My scan says spondylolisthesis — is my spine unstable?
Almost certainly less dramatic than it sounds. Slips are graded I–IV by how far the vertebra has moved; grade I (up to 25%) and II (25–50%) — the overwhelming majority — are generally stable, especially in adults, and managed conservatively. Many low-grade slips never cause symptoms at all.
What’s the difference between spondylolysis and spondylolisthesis?
Spondylolysis is the stress fracture of the pars interarticularis (the small bony bridge); spondylolisthesis is the forward slip that may follow it. Young athletes in arching sports get the lysis; the listhesis is what X-rays show later. Degenerative listhesis in older adults skips the fracture entirely.

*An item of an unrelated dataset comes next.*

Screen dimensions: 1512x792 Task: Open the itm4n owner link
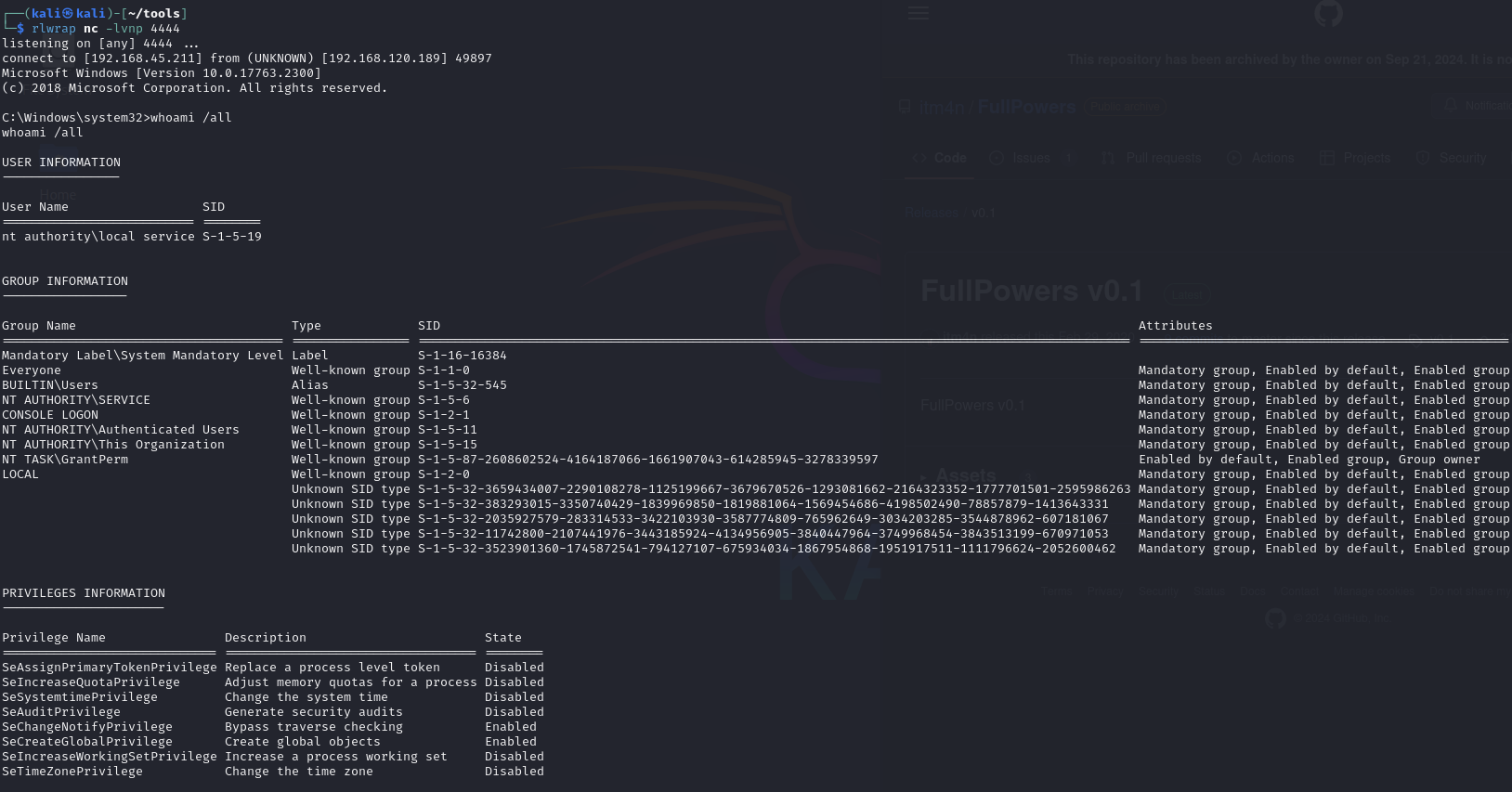(x=941, y=108)
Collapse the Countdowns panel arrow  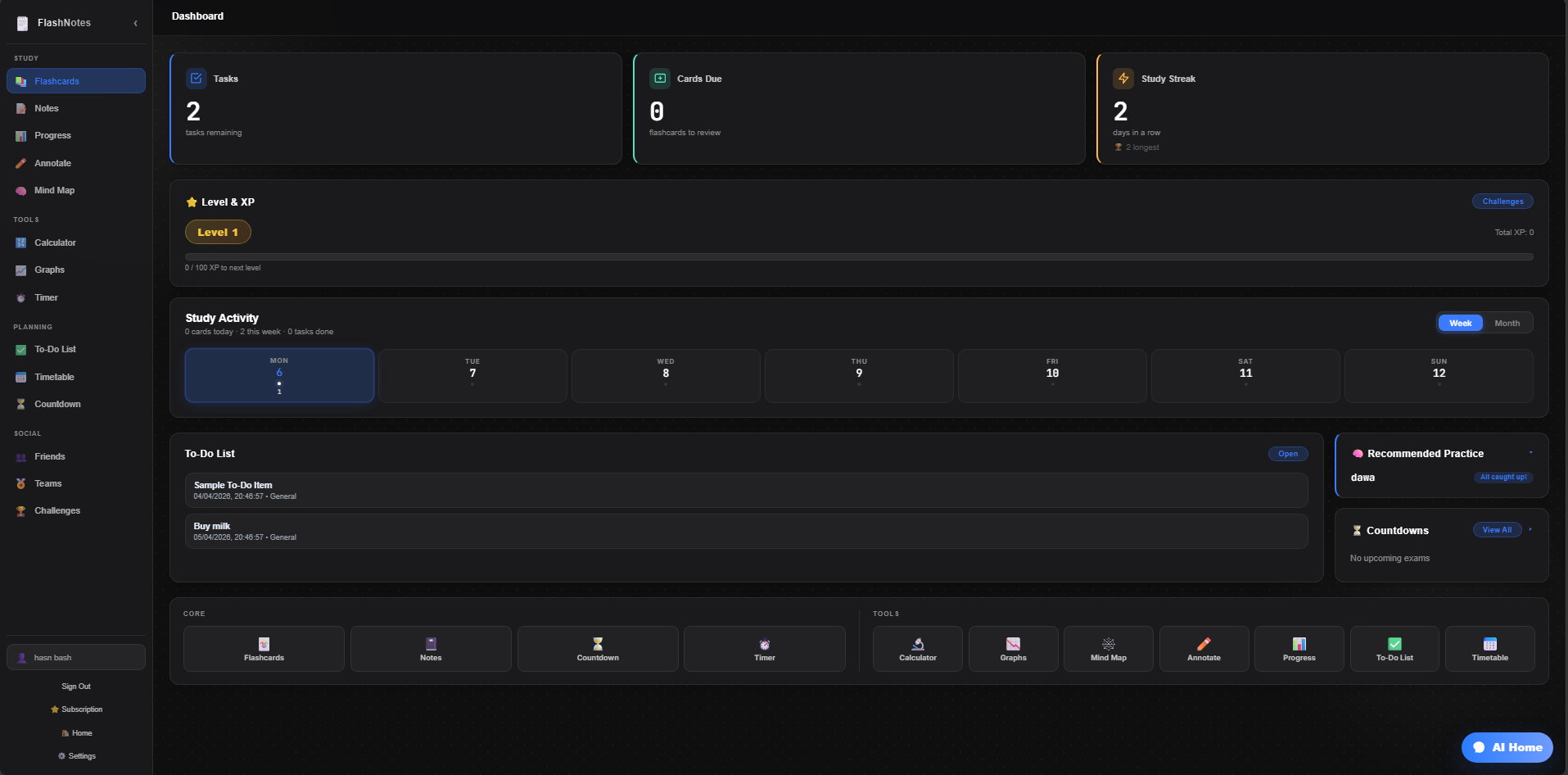click(1530, 529)
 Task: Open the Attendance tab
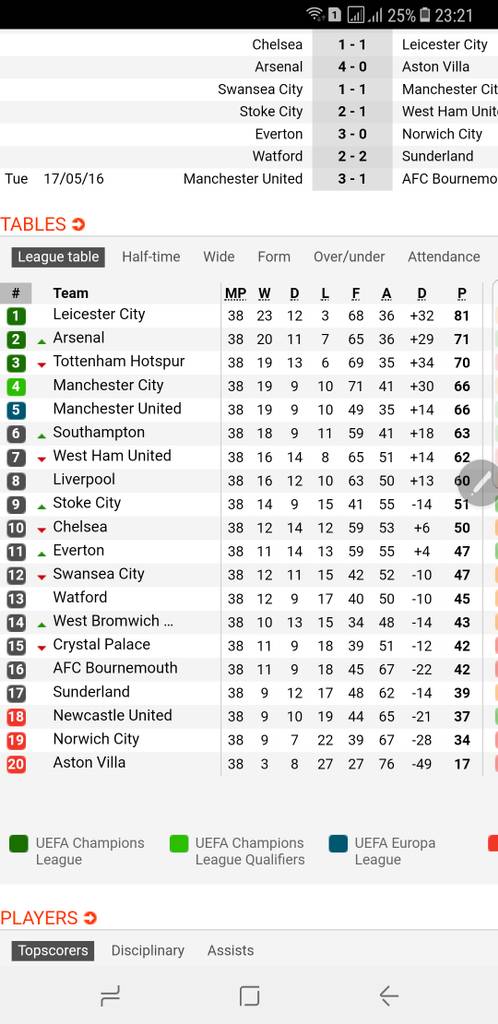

Which sports cause it in young athletes?
Repetitive extension-plus-rotation loading: cricket fast bowling, gymnastics, weightlifting, tennis serving, swimming butterfly. A teenage athlete in these sports with focal, extension-aggravated low back pain has spondylolysis until proven otherwise — early diagnosis protects healing.
How long does recovery take?
Honest ranges by situation: an acute spondylolysis in a young athlete, caught early, typically needs 3–6 months of sport modification and staged rehab for bony/fibrous healing and return to play. Symptomatic low-grade listhesis in adults usually improves substantially over 8–12 weeks of specific stabilisation training, continuing to build for months. Degenerative listhesis with stenosis symptoms follows the slower stenosis clock and is managed by function.
Will the slip get worse over time?
Usually not: most adult low-grade slips are stable, and progression is uncommon after skeletal maturity. Adolescents with higher-grade slips are monitored more closely — one honest reason young athletes deserve proper follow-up rather than reassurance alone.
What exercise actually helps — and what should I avoid early on?
The trial-proven core is specific stabilisation: deep abdominal (transversus) and segmental back-muscle (multifidus) training, progressing into hip strength and functional load. Early phases manage extension-heavy loading — deep backbends, heavy overhead arching, unbraced hyperextension — then reintroduce them progressively. Blanket “never bend backwards again” advice is outdated.
When is surgery genuinely needed?
The minority: higher-grade (III+) symptomatic slips, documented progression, unrelenting nerve compression symptoms, or neurological deficit. For the low-grade majority, decompression/fusion is a last resort after genuine conservative care — and we say plainly which side of the line your case sits.
Can I still lift / bowl / do gymnastics?
Most return, with rebuilt capacity and managed technique. The path is staged: symptom control → stabilisation strength → hip-dominant lifting mechanics → graded sport-specific extension exposure → return with a maintenance programme. What you shouldn’t do is return on rest-until-painless alone — capacity, not just comfort, is the protection.